PROBLEM REQUIREMENTS - Return each line of the data below that contains the string "profile".

GIVEN RECORDS -
BEGIN

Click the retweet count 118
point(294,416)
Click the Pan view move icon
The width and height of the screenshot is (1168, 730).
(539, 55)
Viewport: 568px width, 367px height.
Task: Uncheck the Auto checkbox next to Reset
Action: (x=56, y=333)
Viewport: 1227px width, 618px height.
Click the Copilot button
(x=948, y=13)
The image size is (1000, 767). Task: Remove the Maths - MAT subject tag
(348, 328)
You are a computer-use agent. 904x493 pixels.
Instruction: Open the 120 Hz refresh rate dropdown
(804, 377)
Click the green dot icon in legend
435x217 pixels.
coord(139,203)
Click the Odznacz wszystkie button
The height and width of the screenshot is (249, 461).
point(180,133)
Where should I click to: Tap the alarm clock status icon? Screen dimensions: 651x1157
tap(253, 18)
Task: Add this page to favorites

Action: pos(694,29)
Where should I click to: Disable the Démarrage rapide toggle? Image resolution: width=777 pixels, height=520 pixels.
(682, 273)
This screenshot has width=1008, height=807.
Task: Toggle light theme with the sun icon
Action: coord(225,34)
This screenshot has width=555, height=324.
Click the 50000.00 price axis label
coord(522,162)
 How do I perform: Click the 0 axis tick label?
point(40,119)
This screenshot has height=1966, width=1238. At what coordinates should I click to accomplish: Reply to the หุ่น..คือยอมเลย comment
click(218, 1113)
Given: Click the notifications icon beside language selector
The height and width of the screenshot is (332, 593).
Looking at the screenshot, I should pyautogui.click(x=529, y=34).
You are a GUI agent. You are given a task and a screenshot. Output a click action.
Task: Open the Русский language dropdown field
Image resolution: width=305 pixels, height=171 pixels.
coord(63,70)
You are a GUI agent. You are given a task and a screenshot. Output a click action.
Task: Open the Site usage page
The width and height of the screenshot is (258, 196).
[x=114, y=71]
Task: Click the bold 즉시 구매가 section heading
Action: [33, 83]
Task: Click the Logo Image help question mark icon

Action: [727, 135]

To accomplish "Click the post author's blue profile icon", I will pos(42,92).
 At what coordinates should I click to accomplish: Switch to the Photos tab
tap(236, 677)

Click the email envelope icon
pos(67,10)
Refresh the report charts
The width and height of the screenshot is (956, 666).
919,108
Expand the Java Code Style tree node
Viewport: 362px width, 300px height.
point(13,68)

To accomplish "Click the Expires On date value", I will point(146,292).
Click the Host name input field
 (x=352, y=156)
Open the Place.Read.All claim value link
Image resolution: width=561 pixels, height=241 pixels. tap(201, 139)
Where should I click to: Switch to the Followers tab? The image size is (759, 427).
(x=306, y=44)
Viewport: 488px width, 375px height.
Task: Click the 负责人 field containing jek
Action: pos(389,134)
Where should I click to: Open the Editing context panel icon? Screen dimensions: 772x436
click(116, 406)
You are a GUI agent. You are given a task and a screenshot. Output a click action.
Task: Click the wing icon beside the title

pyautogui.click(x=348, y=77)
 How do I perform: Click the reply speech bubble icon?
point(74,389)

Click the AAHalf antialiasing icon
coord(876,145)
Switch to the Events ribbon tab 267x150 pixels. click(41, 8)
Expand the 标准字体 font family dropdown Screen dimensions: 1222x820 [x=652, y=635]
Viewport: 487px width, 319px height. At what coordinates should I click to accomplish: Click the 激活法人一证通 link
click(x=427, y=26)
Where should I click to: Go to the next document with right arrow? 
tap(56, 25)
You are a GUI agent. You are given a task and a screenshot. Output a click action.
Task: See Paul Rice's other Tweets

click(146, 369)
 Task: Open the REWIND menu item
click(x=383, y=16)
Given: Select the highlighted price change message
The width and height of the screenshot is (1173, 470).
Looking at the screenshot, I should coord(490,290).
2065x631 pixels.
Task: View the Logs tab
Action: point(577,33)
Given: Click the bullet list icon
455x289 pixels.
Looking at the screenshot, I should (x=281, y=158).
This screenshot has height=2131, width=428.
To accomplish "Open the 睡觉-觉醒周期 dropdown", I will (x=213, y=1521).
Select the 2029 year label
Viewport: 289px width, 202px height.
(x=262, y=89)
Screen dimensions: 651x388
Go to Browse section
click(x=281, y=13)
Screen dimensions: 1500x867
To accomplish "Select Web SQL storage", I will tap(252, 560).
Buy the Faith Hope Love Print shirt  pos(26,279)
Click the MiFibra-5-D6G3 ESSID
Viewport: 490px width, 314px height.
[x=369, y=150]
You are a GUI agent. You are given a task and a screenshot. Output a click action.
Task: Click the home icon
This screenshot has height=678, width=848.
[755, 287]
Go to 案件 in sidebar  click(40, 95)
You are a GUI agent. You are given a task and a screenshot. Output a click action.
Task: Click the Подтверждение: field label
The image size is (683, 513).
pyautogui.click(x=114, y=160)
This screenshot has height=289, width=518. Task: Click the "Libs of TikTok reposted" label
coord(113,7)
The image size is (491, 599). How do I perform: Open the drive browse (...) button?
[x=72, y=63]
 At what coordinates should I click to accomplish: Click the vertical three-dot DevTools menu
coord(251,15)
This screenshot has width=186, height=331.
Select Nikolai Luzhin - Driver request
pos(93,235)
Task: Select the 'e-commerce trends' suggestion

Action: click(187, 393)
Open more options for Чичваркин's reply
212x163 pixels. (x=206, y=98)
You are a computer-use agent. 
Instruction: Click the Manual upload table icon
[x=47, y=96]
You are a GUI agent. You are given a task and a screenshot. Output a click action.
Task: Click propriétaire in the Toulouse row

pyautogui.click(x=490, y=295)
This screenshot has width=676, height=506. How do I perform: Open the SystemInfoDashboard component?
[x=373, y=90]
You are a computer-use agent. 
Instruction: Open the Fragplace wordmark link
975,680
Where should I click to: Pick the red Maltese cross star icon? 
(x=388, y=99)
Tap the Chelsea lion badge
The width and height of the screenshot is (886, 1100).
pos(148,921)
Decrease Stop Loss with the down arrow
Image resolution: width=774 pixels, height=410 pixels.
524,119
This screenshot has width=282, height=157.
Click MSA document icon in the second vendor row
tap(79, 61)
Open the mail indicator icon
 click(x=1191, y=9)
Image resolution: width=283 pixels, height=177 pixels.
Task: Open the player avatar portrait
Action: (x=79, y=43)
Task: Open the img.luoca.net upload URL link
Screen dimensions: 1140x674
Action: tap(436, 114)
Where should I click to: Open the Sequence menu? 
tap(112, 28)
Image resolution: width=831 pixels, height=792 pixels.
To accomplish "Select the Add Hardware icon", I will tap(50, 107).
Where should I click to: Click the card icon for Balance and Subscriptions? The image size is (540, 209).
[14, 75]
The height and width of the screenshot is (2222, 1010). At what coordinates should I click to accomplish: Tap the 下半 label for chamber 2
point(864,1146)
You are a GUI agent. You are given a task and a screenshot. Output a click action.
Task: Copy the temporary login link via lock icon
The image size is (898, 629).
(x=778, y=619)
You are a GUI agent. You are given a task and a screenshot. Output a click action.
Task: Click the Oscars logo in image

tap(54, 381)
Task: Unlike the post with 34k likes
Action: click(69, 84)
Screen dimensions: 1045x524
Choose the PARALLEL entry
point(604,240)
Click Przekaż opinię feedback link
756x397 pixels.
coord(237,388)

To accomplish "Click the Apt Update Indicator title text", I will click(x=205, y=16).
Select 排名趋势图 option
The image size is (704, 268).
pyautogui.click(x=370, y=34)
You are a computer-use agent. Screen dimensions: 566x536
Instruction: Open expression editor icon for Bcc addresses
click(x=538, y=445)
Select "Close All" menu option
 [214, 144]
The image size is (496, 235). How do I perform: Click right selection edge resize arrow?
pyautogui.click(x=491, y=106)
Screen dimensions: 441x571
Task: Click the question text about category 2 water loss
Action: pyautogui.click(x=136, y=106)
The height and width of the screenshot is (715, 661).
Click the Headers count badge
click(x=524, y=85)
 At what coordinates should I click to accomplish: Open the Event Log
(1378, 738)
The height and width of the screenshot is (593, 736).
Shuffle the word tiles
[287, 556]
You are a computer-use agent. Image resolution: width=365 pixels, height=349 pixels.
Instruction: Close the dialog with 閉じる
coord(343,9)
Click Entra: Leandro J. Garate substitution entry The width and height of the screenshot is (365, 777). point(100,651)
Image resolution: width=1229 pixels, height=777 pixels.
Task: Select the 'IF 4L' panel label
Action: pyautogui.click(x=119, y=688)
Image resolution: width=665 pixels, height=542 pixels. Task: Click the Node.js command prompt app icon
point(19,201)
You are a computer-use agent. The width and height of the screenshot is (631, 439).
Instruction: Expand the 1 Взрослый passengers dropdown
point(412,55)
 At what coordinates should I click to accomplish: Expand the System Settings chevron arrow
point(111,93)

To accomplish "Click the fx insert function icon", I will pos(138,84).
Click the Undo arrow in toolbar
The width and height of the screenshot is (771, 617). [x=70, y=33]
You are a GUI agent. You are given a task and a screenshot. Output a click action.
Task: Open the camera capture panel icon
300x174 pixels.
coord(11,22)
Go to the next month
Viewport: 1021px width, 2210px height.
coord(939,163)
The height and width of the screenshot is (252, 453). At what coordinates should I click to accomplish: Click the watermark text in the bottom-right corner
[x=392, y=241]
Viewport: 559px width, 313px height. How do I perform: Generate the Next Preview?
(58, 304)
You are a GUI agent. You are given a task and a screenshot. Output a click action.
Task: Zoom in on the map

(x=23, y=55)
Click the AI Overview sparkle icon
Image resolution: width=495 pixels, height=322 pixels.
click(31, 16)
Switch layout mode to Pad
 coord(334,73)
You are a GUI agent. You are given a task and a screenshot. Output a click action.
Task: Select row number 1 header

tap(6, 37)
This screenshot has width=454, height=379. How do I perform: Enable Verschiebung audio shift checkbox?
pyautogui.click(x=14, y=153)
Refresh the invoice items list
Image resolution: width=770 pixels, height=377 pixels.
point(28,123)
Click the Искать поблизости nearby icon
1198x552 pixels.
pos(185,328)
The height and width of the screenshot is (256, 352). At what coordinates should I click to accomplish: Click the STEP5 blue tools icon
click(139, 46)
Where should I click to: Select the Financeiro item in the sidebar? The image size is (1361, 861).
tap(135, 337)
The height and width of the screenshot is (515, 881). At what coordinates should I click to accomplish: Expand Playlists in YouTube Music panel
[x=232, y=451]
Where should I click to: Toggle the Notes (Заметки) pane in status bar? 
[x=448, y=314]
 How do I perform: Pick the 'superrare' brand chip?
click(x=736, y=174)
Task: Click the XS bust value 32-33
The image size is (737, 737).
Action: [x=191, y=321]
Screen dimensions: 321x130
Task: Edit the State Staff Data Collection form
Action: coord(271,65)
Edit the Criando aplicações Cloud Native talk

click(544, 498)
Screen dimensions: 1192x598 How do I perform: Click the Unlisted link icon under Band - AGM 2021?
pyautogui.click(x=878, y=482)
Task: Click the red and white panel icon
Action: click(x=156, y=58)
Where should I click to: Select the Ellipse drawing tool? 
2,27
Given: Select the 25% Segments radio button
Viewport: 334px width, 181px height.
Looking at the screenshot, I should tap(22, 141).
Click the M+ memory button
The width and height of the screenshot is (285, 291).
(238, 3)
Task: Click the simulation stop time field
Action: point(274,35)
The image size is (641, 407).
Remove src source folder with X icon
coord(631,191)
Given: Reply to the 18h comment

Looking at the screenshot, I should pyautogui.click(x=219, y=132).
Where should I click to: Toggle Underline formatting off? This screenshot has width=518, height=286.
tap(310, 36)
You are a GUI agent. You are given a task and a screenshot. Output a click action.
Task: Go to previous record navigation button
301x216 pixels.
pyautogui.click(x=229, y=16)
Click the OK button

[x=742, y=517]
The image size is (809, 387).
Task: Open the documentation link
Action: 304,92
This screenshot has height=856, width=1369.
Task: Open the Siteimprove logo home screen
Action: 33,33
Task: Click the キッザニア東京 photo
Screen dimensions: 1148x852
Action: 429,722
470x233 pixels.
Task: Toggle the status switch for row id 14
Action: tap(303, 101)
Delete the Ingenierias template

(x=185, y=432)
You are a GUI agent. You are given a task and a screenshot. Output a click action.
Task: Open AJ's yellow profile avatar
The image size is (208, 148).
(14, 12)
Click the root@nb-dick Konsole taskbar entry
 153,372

END

COMPLETED EXERCISE -
To accomplish "Click the post author's blue profile icon", I will pos(42,92).
Task: Open AJ's yellow profile avatar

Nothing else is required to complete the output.